GSA Connects 2021 in Portland, Oregon

Paper No. 209-4
Presentation Time: 8:50 AM

UNCONVENTIONAL STRATEGIES TO UNDERSTAND WATER RESOURCES OF THE NORTHWEST VOLCANIC PROVINCE, USA


BURNS, Erick1, MORDENSKY, Stanly1, LIPOR, John2, CURTIS, Jennifer A.3 and SANDO, Roy4, (1)U.S. Geological Survey, Geology, Minerals, Energy, and Geophysics Science Center, 2130 SW 5th Ave, Portland, OR 97201, (2)Electrical & Computer Engineering, Portland State University, Portland, OR 97201, (3)U.S. Geological Survey, 716 UNIT E W Cedar Street, Eureka, CA 95501, (4)U.S. Geological Survey, Wyoming-Montana Water Science Center, Bozeman, MT 59717

We propose two measures of hydrologic response and apply data-driven machine-learning strategies to understand the effects of geology on hydrology for approximately 192,000 km2 of the Northwest Volcanic Province, covering parts of California, Idaho, Nevada, and Oregon. Specifically, we investigate how: 1) precipitation-dependent spring density varies as recharge exceeds the capacity of aquifers to transmit groundwater; and 2) fast, intermediate, and slow components of streamflow provide information about geologically moderated flow paths. We use the following inputs: A) climate forcing provided as daily precipitation and minimum and maximum air temperature grids; B) soil-water holding capacity from soils databases; and C) a hydrology-themed interpretation of existing State-level geologic maps. From these inputs, we develop a simplified climate-soil relation model to predict annual available water (i.e., precipitation that becomes either groundwater or surface-water), providing the hydrologic forcing that is partitioned by the geology into spring and direct-runoff stream flow. In this way, the machine learning problem can be framed as a forcing-response problem with two filters: the air-temperature/soil filter translates daily precipitation into annual available water, and the geology filter translates available water into either spring density or annual stream-hydrograph components. Results broadly demonstrate that hypothesized patterns in hydrologic response are consistent with findings from a limited number of past focus studies within the region, allowing inference of regional permeability and hydrologic response in ungaged basins. Younger volcanogenic terranes tend to have higher primary permeability than older terranes and are associated with higher spring density and lower direct-runoff to streams.
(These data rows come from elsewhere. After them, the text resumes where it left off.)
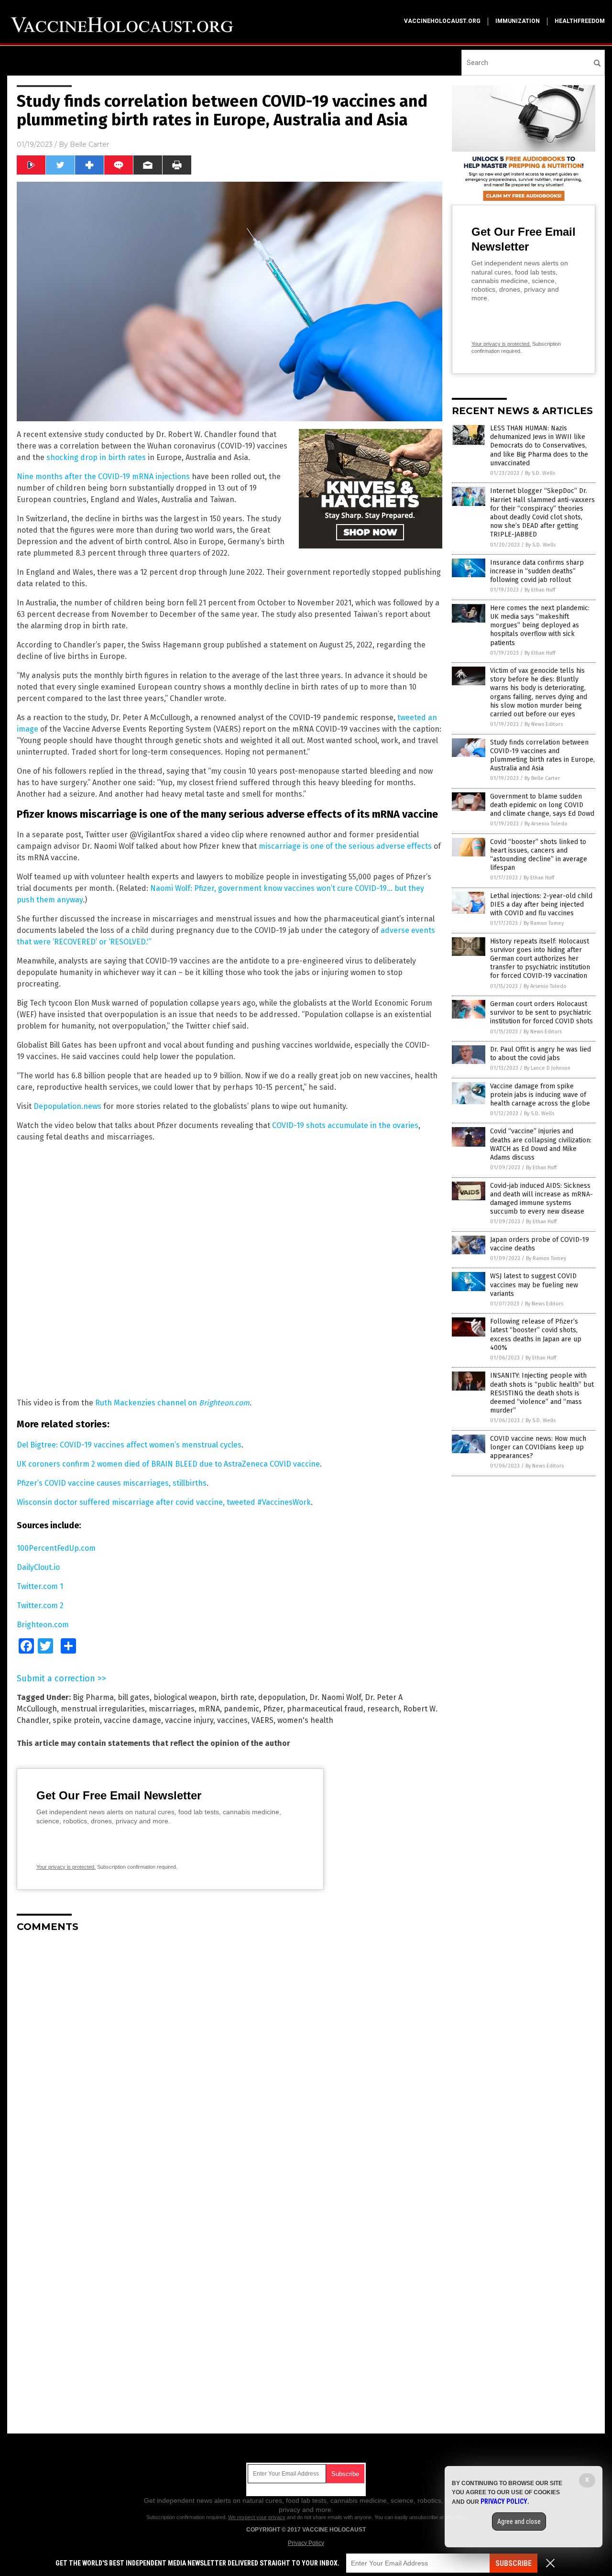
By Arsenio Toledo (546, 824)
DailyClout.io (38, 1567)
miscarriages (172, 1708)
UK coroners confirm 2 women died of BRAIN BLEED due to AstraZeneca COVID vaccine (168, 1464)
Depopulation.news (67, 1106)
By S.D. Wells (540, 473)
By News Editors (544, 724)
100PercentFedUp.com (56, 1548)
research (383, 1708)
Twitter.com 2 (40, 1605)
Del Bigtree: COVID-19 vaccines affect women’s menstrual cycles (129, 1444)
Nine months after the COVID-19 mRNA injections (103, 476)
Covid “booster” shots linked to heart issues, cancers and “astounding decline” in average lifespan (538, 855)
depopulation (282, 1697)
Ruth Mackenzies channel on (172, 1402)
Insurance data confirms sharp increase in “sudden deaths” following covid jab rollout (537, 571)
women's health (305, 1720)
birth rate (237, 1697)
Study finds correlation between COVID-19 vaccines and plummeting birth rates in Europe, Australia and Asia (542, 755)
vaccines (232, 1720)
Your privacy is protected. (66, 1867)
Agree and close (519, 2521)
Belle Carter (89, 144)
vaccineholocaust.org (442, 21)
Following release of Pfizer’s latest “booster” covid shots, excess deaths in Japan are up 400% (535, 1334)
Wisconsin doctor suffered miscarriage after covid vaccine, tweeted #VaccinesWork (164, 1502)
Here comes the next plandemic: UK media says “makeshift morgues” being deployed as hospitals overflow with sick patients (540, 625)
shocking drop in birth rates (96, 457)
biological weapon (185, 1697)
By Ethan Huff (540, 590)
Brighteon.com (43, 1624)
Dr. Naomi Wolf (335, 1697)
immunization (517, 21)
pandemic (241, 1708)
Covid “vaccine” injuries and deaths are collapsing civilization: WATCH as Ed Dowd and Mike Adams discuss (540, 1144)
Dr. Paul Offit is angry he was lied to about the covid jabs (540, 1053)
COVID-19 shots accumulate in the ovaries (345, 1125)
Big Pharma (93, 1697)
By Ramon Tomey (544, 923)
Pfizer (273, 1708)
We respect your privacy (256, 2517)
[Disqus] (229, 2059)
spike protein (76, 1720)
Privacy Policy (306, 2543)
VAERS (262, 1720)
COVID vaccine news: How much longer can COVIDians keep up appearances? (538, 1447)
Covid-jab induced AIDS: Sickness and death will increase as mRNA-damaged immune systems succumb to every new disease (541, 1199)
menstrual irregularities (103, 1708)
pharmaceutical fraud (325, 1708)
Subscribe (513, 2563)
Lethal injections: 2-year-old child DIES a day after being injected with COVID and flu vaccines (541, 904)
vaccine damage (132, 1720)
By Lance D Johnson (547, 1068)
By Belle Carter (542, 778)
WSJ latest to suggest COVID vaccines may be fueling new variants (534, 1284)
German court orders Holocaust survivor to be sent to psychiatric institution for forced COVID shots (541, 1012)
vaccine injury (189, 1720)
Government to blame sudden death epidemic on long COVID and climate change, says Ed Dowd (542, 805)
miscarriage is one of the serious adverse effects (345, 846)
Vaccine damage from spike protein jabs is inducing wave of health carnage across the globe (540, 1094)
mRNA (209, 1708)
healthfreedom (580, 21)
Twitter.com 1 (40, 1586)
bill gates (134, 1697)
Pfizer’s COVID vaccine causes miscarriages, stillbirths (112, 1483)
Fault-derived secondary permeability is variably important across the tectonically heterogeneous landscape, and in older geologic terranes, secondary permeability controls much of the basin-scale groundwater flow. Because recent faulting is common in young volcanic terranes (i.e., faulting and rock age are correlated), linear machine learning methods may not reliably fully separate the influence of each mechanism independently. For these cases, non-linear branching methods of regression (e.g., XGBoost) can help identify subtleties within the features (i.e., input data).